MATERIAL TO PROCESS below:

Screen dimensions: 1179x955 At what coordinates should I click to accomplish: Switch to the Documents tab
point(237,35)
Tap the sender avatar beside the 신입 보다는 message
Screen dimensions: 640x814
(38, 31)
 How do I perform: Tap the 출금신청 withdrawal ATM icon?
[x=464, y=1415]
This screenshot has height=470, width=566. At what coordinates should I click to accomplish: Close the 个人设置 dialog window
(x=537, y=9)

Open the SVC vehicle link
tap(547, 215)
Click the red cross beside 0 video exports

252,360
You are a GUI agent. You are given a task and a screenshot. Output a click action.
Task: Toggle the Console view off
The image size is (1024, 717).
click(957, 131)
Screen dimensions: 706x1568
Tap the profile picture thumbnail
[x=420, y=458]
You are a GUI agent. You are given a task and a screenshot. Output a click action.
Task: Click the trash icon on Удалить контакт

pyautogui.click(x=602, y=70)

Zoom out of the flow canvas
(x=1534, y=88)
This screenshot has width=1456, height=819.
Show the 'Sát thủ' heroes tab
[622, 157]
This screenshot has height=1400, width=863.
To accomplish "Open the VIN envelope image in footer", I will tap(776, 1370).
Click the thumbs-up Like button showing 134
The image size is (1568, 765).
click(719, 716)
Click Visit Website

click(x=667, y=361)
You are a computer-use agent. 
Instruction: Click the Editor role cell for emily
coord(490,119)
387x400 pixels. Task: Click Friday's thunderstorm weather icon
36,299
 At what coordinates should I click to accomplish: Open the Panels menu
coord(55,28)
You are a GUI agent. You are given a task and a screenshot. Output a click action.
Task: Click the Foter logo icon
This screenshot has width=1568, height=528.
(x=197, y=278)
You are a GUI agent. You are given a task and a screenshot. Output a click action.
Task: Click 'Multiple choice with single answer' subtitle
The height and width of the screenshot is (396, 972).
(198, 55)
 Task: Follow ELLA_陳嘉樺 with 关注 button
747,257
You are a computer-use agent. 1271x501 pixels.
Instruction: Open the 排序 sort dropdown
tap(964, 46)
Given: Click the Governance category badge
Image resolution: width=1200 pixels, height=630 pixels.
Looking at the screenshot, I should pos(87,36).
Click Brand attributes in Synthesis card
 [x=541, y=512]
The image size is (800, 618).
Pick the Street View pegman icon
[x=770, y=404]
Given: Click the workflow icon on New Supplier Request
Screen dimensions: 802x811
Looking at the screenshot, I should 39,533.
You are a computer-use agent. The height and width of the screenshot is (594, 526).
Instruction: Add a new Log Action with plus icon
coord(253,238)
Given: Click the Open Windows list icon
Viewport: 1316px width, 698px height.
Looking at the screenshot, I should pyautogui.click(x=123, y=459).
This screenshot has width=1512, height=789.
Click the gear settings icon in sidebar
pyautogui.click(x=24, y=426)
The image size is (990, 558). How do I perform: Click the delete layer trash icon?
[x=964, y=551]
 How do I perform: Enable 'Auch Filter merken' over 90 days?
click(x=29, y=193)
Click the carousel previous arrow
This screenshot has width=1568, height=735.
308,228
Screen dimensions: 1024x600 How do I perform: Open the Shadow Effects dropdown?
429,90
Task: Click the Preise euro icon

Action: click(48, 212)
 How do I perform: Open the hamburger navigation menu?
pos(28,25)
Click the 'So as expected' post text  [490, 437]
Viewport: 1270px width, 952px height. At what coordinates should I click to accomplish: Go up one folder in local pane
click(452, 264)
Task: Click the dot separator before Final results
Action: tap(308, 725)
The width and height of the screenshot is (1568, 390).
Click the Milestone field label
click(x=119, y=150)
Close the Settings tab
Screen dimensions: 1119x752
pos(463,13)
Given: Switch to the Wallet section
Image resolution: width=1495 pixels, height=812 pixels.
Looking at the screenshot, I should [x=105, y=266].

End of MATERIAL TO PROCESS.

[EXERCISE DETAILS] Repeat the data in full, matching each line exactly.

[YOUR RESPONSE]
Screen dimensions: 1179x955 At what coordinates should I click to accomplish: Switch to the Documents tab
point(237,35)
Tap the sender avatar beside the 신입 보다는 message
Screen dimensions: 640x814
(38, 31)
 How do I perform: Tap the 출금신청 withdrawal ATM icon?
[x=464, y=1415]
This screenshot has height=470, width=566. At what coordinates should I click to accomplish: Close the 个人设置 dialog window
(x=537, y=9)

Open the SVC vehicle link
tap(547, 215)
Click the red cross beside 0 video exports

252,360
You are a GUI agent. You are given a task and a screenshot. Output a click action.
Task: Toggle the Console view off
The image size is (1024, 717).
click(957, 131)
Screen dimensions: 706x1568
Tap the profile picture thumbnail
[x=420, y=458]
You are a GUI agent. You are given a task and a screenshot. Output a click action.
Task: Click the trash icon on Удалить контакт

pyautogui.click(x=602, y=70)

Zoom out of the flow canvas
(x=1534, y=88)
This screenshot has width=1456, height=819.
Show the 'Sát thủ' heroes tab
[622, 157]
This screenshot has height=1400, width=863.
To accomplish "Open the VIN envelope image in footer", I will tap(776, 1370).
Click the thumbs-up Like button showing 134
The image size is (1568, 765).
click(719, 716)
Click Visit Website

click(x=667, y=361)
You are a computer-use agent. 
Instruction: Click the Editor role cell for emily
coord(490,119)
387x400 pixels. Task: Click Friday's thunderstorm weather icon
36,299
 At what coordinates should I click to accomplish: Open the Panels menu
coord(55,28)
You are a GUI agent. You are given a task and a screenshot. Output a click action.
Task: Click the Foter logo icon
This screenshot has width=1568, height=528.
(x=197, y=278)
You are a GUI agent. You are given a task and a screenshot. Output a click action.
Task: Click 'Multiple choice with single answer' subtitle
The height and width of the screenshot is (396, 972).
(198, 55)
 Task: Follow ELLA_陳嘉樺 with 关注 button
747,257
You are a computer-use agent. 1271x501 pixels.
Instruction: Open the 排序 sort dropdown
tap(964, 46)
Given: Click the Governance category badge
Image resolution: width=1200 pixels, height=630 pixels.
Looking at the screenshot, I should pos(87,36).
Click Brand attributes in Synthesis card
 [x=541, y=512]
The image size is (800, 618).
Pick the Street View pegman icon
[x=770, y=404]
Given: Click the workflow icon on New Supplier Request
Screen dimensions: 802x811
Looking at the screenshot, I should 39,533.
You are a computer-use agent. The height and width of the screenshot is (594, 526).
Instruction: Add a new Log Action with plus icon
coord(253,238)
Given: Click the Open Windows list icon
Viewport: 1316px width, 698px height.
Looking at the screenshot, I should pyautogui.click(x=123, y=459).
This screenshot has width=1512, height=789.
Click the gear settings icon in sidebar
pyautogui.click(x=24, y=426)
The image size is (990, 558). How do I perform: Click the delete layer trash icon?
[x=964, y=551]
 How do I perform: Enable 'Auch Filter merken' over 90 days?
click(x=29, y=193)
Click the carousel previous arrow
This screenshot has width=1568, height=735.
308,228
Screen dimensions: 1024x600 How do I perform: Open the Shadow Effects dropdown?
429,90
Task: Click the Preise euro icon

Action: click(48, 212)
 How do I perform: Open the hamburger navigation menu?
pos(28,25)
Click the 'So as expected' post text  [490, 437]
Viewport: 1270px width, 952px height. At what coordinates should I click to accomplish: Go up one folder in local pane
click(452, 264)
Task: Click the dot separator before Final results
Action: tap(308, 725)
The width and height of the screenshot is (1568, 390).
Click the Milestone field label
click(x=119, y=150)
Close the Settings tab
Screen dimensions: 1119x752
pos(463,13)
Given: Switch to the Wallet section
Image resolution: width=1495 pixels, height=812 pixels.
Looking at the screenshot, I should [x=105, y=266].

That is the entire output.